I want to close with some supportive quotes the Bill has received from a number of important people, lest the House should form the view that it is unanimously opposed, which is not the case. Dame Sally Davies, the chief medical officer, has said:

“I am confident that, with the amendments made in Committee stage, the Bill is safe for patients and has the potential to encourage responsible innovation.”

Sir Bruce Keogh, at NHS England, said:

“Encouraging innovation in medicine and protecting patients are both of vital importance. That is why I am pleased that amendments have been devised to address concerns about patient safety.”

Sir Michael Rawlins, president of the Royal Society of Medicine, said that the Bill will allow responsible innovation and treatment:

“I believe the use of the provisions in the draft Medical Innovation Bill will benefit patients, especially those with rarer diseases, and the furtherance of medical science.”
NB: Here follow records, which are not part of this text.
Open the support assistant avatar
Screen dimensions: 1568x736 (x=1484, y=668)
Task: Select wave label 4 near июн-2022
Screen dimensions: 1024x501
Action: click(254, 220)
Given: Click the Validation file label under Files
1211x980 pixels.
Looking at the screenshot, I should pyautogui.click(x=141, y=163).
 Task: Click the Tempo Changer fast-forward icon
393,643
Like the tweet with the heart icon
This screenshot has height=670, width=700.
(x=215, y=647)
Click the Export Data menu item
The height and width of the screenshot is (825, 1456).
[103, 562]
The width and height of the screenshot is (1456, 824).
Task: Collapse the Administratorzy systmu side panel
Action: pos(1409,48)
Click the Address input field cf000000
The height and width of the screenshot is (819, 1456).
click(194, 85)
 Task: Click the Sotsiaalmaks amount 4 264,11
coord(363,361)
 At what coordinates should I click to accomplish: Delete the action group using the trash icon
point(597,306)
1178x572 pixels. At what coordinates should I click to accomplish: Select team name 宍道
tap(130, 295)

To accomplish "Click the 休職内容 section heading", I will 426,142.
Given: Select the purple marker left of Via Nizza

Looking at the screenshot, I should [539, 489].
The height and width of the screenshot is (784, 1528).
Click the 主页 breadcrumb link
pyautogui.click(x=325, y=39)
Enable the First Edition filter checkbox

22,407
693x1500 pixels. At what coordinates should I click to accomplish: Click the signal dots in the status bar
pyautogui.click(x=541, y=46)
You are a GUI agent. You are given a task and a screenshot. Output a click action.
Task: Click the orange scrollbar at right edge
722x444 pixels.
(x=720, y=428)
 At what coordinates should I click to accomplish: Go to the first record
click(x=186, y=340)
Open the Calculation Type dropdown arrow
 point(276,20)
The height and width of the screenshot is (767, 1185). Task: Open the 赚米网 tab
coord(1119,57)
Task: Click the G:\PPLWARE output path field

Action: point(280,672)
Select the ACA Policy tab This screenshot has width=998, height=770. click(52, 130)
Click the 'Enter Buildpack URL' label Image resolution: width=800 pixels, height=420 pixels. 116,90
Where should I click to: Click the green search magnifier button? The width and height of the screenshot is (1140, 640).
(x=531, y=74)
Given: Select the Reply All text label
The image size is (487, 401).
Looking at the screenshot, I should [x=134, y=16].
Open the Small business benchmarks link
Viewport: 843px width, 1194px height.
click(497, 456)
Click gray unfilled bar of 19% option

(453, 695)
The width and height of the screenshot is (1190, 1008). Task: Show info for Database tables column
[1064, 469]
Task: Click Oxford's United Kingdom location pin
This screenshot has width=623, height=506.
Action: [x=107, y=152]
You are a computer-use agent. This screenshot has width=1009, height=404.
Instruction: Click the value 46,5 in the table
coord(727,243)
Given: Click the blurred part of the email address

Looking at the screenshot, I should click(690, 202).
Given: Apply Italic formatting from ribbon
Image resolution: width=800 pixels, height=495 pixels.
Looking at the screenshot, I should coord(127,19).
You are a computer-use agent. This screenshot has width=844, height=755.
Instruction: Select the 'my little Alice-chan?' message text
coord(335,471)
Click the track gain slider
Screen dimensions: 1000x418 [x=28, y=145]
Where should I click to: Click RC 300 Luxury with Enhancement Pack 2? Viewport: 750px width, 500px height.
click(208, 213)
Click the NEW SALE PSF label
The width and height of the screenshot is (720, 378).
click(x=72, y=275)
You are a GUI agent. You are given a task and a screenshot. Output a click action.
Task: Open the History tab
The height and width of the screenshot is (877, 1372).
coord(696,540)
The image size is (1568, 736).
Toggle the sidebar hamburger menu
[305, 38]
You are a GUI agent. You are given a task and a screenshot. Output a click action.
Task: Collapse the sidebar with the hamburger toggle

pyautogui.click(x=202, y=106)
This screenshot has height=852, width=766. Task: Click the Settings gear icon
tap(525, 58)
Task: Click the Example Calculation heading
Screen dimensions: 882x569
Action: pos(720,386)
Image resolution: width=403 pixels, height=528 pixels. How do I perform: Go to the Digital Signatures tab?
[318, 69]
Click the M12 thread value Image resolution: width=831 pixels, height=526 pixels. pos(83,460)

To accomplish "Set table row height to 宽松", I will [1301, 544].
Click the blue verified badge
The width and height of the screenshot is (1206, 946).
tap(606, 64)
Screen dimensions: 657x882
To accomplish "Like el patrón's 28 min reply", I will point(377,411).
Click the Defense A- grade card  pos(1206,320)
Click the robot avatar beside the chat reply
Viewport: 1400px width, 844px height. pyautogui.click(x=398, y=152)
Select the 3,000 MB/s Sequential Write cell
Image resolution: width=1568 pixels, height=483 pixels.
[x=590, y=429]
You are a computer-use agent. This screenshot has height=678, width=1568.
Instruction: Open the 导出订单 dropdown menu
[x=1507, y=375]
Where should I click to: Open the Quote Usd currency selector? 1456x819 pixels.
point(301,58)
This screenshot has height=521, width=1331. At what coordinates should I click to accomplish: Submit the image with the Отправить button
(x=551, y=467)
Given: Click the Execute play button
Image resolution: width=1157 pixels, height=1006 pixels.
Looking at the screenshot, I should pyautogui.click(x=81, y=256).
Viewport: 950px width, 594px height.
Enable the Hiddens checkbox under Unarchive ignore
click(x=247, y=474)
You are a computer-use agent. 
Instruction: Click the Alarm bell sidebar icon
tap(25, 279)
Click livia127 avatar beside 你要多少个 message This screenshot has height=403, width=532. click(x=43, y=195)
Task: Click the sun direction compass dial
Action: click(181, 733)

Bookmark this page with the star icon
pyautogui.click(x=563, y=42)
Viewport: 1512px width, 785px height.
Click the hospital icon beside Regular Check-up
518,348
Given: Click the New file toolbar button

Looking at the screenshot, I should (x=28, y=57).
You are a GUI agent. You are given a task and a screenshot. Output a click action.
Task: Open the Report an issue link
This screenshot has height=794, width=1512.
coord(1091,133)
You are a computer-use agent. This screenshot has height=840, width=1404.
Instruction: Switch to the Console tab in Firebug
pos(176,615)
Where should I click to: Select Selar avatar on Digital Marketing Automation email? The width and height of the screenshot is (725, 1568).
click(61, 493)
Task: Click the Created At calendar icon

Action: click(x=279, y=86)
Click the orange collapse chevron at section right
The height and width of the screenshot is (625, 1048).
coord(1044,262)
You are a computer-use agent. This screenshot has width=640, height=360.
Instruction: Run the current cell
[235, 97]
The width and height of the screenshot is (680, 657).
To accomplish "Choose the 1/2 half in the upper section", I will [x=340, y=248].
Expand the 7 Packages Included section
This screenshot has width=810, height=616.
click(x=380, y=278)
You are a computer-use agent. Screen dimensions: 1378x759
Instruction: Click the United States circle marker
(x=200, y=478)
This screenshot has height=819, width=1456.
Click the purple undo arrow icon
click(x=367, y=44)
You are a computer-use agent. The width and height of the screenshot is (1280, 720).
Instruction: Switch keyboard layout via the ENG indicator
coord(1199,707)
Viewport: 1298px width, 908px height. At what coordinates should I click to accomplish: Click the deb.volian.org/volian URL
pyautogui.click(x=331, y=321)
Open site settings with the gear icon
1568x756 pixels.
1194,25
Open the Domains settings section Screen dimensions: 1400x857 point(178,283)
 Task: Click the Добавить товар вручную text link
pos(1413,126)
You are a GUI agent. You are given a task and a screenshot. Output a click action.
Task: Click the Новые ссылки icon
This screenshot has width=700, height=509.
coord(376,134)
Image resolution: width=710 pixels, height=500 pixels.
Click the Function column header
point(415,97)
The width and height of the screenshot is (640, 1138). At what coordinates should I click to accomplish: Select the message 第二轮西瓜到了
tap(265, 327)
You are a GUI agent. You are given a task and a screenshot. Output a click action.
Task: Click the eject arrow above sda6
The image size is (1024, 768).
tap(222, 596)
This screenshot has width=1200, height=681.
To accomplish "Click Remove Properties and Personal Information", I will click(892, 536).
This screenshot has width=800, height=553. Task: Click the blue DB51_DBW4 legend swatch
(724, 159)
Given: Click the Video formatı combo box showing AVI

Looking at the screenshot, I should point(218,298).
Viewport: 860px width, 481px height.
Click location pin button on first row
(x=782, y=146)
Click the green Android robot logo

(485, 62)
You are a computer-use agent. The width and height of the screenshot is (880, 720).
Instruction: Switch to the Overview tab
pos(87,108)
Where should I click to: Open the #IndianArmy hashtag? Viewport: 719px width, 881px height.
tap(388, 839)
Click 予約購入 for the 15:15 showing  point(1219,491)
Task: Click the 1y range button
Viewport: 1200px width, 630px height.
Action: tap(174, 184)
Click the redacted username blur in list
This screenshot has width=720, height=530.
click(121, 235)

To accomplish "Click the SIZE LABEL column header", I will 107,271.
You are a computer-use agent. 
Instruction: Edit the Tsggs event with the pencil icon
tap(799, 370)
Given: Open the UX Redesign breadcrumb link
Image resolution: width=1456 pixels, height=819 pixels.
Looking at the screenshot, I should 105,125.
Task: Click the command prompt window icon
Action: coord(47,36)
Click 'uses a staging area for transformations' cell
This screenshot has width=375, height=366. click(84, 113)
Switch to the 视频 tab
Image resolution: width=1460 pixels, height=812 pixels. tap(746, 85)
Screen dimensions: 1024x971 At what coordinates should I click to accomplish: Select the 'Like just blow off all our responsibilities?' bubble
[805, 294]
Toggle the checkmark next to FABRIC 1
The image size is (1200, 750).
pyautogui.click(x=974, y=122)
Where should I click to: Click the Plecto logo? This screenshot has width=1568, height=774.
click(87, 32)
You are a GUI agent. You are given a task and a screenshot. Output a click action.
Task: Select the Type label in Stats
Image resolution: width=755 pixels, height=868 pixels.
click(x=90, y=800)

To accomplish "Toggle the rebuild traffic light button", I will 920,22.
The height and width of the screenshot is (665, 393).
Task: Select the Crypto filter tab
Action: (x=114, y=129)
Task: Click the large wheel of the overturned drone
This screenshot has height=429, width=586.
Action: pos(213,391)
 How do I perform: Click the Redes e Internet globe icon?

A letter to The Telegraph from 40 leading medical professionals, including David Walker, professor of paediatric oncology at Nottingham university and Riccardo Audisio, the president of the Association of Cancer Surgery, said the Bill

“legally protects doctors who try out innovative new techniques or drugs on patients when all else has failed. This Bill will protect the patient and nurture the innovator. It will encourage safe medical advancement, while at the same time deterring the maverick, thereby recalibrating the culture of defensive medicine. Finally, it will work with evidence-based medicine and provide new data that will inspire and support new research.”

I hope very much that that is the case and that when the Bill leaves the House of Lords, the vast majority of qualified senior opinion in this field is able to agree with it. It is absolutely our intention to support the Bill’s noble intent to promote medical innovation, but equally our intention is to not undermine in any way the Government’s commitment to patient safety or the duty of care that all clinicians share and owe to their patients.